VM-Rec: A Variational Mapping Approach for Cold-start User Recommendation.
CoRR(2023)
摘要
The cold-start problem is a common challenge for most recommender systems.
With extremely limited interactions of cold-start users, conventional
recommender models often struggle to generate embeddings with sufficient
expressivity. Moreover, the absence of auxiliary content information of users
exacerbates the presence of challenges, rendering most cold-start methods
difficult to apply. To address this issue, our motivation is based on the
observation that if a model can generate expressive embeddings for existing
users with relatively more interactions, who were also initially cold-start
users, then we can establish a mapping from few initial interactions to
expressive embeddings, simulating the process of generating embeddings for
cold-start users.
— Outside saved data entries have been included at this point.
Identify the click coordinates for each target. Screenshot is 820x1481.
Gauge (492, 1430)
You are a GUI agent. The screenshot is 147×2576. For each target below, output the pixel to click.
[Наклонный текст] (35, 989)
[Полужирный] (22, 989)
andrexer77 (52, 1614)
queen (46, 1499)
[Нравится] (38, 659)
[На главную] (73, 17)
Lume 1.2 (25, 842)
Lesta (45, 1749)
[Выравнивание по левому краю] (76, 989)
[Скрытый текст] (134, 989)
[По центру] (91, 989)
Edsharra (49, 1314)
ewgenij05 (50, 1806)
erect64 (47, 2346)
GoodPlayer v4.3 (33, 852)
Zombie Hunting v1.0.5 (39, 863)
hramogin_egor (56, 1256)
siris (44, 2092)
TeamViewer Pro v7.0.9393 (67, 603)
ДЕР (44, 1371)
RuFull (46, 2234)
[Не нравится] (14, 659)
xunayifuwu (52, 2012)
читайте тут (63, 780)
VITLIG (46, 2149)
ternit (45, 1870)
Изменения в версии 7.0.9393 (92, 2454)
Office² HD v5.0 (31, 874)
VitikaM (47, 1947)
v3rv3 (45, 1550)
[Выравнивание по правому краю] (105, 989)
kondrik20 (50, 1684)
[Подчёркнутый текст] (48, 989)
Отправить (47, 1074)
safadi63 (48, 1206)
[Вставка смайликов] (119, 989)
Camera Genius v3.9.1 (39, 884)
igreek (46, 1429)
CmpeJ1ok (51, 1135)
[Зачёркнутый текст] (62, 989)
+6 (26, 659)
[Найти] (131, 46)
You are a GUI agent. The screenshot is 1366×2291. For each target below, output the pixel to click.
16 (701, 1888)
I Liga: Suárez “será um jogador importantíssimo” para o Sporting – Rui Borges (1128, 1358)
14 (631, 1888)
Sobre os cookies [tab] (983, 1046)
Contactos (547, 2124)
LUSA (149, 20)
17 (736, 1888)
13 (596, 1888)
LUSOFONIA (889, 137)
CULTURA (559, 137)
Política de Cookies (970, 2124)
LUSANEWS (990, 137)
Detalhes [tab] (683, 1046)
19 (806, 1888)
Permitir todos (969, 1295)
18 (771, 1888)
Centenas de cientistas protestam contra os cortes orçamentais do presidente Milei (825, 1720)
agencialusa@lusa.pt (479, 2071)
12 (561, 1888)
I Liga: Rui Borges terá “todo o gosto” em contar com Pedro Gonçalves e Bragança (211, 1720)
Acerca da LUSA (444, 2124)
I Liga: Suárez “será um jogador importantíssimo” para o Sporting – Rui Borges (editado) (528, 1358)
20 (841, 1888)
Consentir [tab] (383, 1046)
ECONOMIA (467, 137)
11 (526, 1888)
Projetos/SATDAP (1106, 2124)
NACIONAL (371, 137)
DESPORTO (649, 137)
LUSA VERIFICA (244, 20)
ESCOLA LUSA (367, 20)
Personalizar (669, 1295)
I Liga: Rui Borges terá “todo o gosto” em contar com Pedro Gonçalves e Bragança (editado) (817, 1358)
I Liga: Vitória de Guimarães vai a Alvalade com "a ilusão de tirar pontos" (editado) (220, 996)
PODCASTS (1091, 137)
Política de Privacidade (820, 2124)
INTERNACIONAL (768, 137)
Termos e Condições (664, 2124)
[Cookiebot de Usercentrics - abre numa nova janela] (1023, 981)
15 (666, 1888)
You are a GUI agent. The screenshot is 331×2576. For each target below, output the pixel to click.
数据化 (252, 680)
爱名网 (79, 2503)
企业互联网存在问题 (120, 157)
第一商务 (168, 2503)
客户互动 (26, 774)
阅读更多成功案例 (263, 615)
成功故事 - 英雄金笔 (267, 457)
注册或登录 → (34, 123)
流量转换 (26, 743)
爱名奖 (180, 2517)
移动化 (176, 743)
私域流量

Based on this motivation, we propose a Variational Mapping
approach for cold-start user Recommendation (VM-Rec). Firstly, we generate a
personalized mapping function for cold-start users based on their initial
interactions, and parameters of the function are generated from a variational
distribution. For the sake of interpretability and computational efficiency, we
model the personalized mapping function as a sparse linear model, where each
parameter indicates the association to a specific existing user. Consequently,
we use this mapping function to map the embeddings of existing users to an
embedding of the cold-start user in the same space. The resulting embedding has
similar expressivity to that of existing users and can be directly integrated
into a pre-trained recommender model to predict click through rates or ranking
scores. We evaluate our method based on three widely used recommender models as
pre-trained base recommender models, outperforming four popular cold-start
methods on two datasets under the same base model.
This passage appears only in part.